> _Data_:
..............................
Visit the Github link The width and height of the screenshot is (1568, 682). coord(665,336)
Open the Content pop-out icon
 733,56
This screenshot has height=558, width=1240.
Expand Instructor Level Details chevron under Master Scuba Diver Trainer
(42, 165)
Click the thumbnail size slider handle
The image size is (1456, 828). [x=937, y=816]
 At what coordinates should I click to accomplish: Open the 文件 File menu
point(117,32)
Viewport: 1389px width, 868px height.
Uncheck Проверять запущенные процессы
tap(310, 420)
..............................
> _Your instructions_: Beginning with the first line, transcribe the complete listing exactly.

> _Solution to the problem_:
Visit the Github link The width and height of the screenshot is (1568, 682). coord(665,336)
Open the Content pop-out icon
 733,56
This screenshot has height=558, width=1240.
Expand Instructor Level Details chevron under Master Scuba Diver Trainer
(42, 165)
Click the thumbnail size slider handle
The image size is (1456, 828). [x=937, y=816]
 At what coordinates should I click to accomplish: Open the 文件 File menu
point(117,32)
Viewport: 1389px width, 868px height.
Uncheck Проверять запущенные процессы
tap(310, 420)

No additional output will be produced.